Shortly after this, a Swiss collector bought a number of his pictures for what was the equivalent of a year’s salary at his factory job and it sealed Clergue’s fate.

It was also in the 1950s that Clergue began shooting his signature images of nudes gleaming in the sun and sea foam of France’s Mediterranean beaches. Shot in black and white they are reminiscent of the images of Edward Weston and Minor White but far more sensual.

©Lucien Clergue

Clergue went to NY with these images and showed them to Edward Steichen, who was then the director of the photography department of the Museum of Modern Art. Steichen bought several of Clergue’s images and in 1961 included him in the last exhibition he worked on.

©Lucien Clergue

Clergue had photographed the gypsies of the Camargue for many years and he and Picasso spent a lot of time with them. In 1965, acting as the manager for his friend the guitarist Manitas de Plata, he organized a triumphal concert Carnegie Hall that introduced French gypsy music to the world. He and de Plata remained close friends until in a strange twist of fate, de Plata died this month, just a week before Clergue.
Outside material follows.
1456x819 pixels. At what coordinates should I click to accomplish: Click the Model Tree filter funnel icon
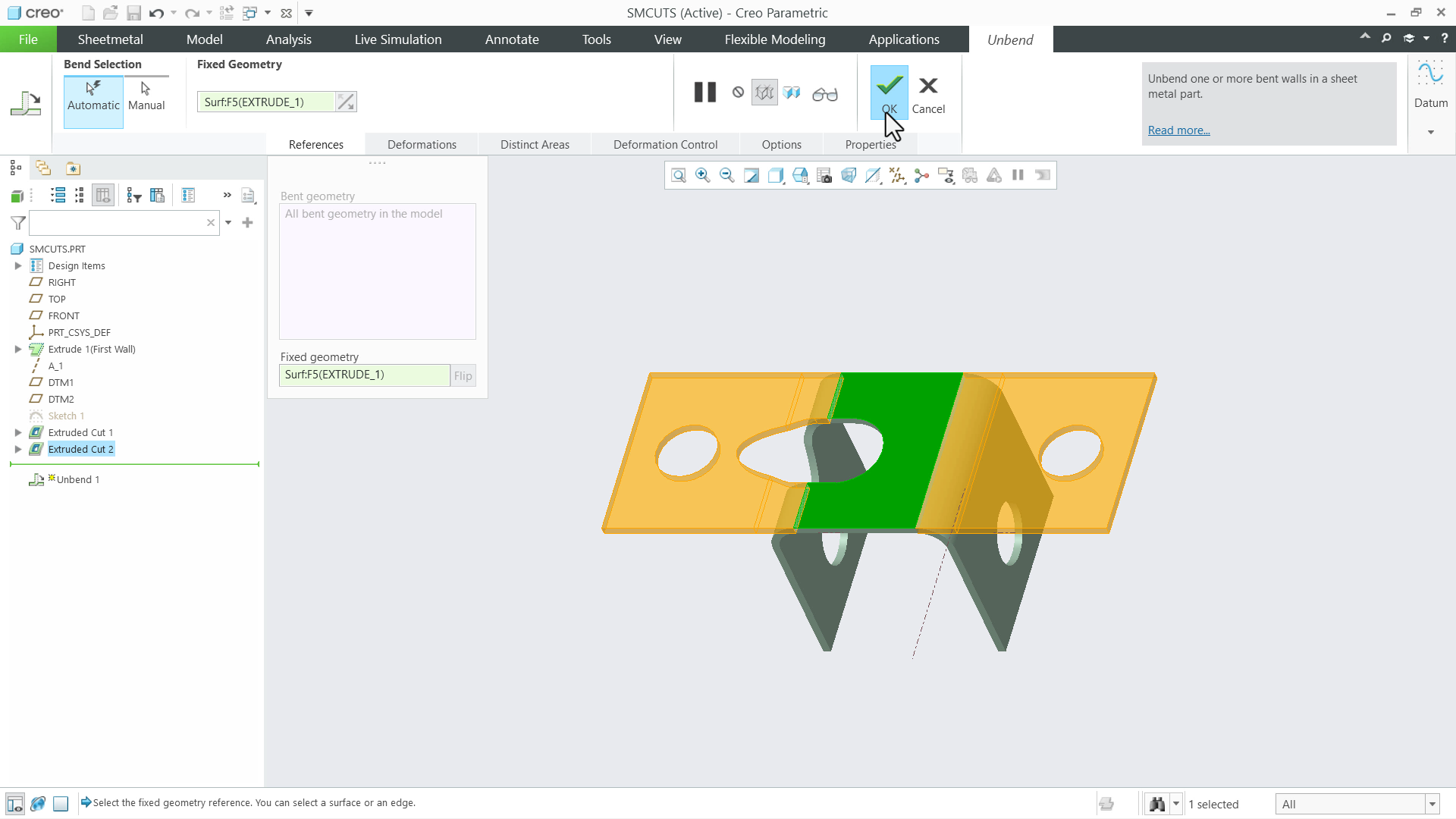click(x=17, y=223)
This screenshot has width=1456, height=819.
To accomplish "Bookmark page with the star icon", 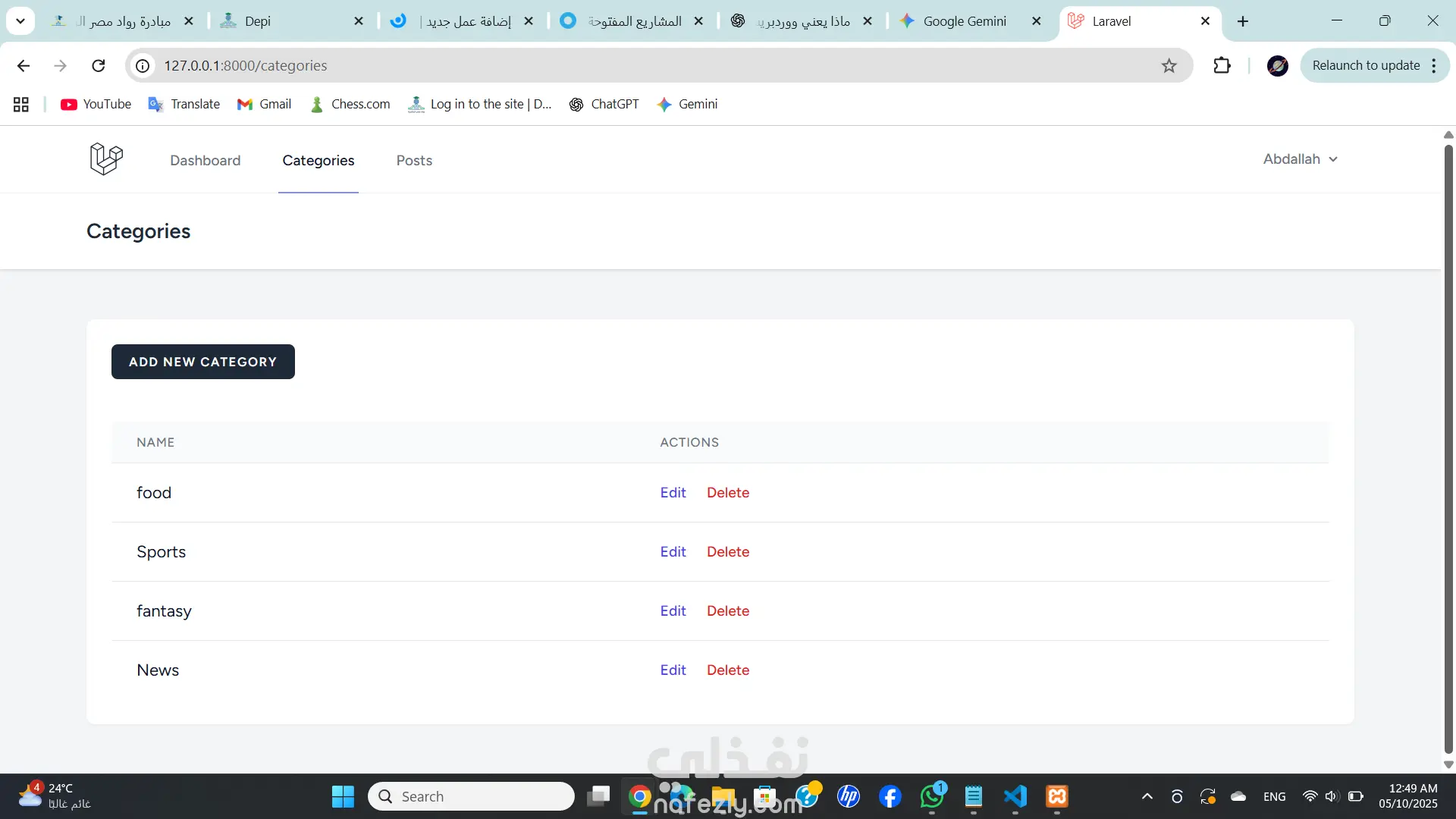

Founding the Rencontres d’Arles

Back in 1969, along with the writer Michel Tournier and the historian Jean-Maurice Rouquette, Clergue founded Rencontres d’Arles one of the world’s first photography festivals. Dedicated to presenting the photography of new photographers alongside the work of established masters, it was to be a great success.

A true “rencontre” (a gathering), Arles was best known for the gatherings of photographers outside the exhibition spaces in the warm Provençal evenings at the small cafés that line the town’s ancient streets. Conversations about photography and life, fueled by food and wine, would last well into the early hours of the morning.

Year after year under Clergue’s watchful eye, the Rencontres grew and flourished and became the model for hundreds of other photo events. But now in its 45th year, it’s beginning to show its age.

Photo Festival In Transition

The festival brings over 100,000 visitors to Arles each year and what had once been an opportunity for photographers to meet, and develop professional relationships, has in the words of many in the media, “lost its way.”

This is attributed in part to the festival’s new facilities. In the last few years the staff and the city fathers having decided that the festival had outgrown its had moved it to new and larger facilities outside the city center.

©Lucien Clergue

Several old warehouses were renovated and turned into exhibition and workshop spaces, but for many this destroyed the intimacy that was at core of the festival. When it was in the heart of Arles it was easy, for example, for an aspiring photographer to go from café to café showing a portfolio to the stars of photography and agency reps. Conversation flourished and there was a feeling of camaraderie. Now it’s more difficult as everything is spread out around Arles, contributing to a feeling that the very spirit of the festival has been lost.

There are financial problems too. Each visitor adds about $200 a day to the local economy and bad press turns off visitors. It results in significant loss of revenue. And this bad press comes at the worst possible time. Almost half the festival’s budget comes from the French government whose new austerity budget means deep cuts in the funds available for the arts.

Until now, Clergue’s warm personality and his reputation – he was the first photographer elected to the French Academy of Fine Arts – helped to hold the festival together. His death this month makes the future of his beloved Rencontres all the more uncertain.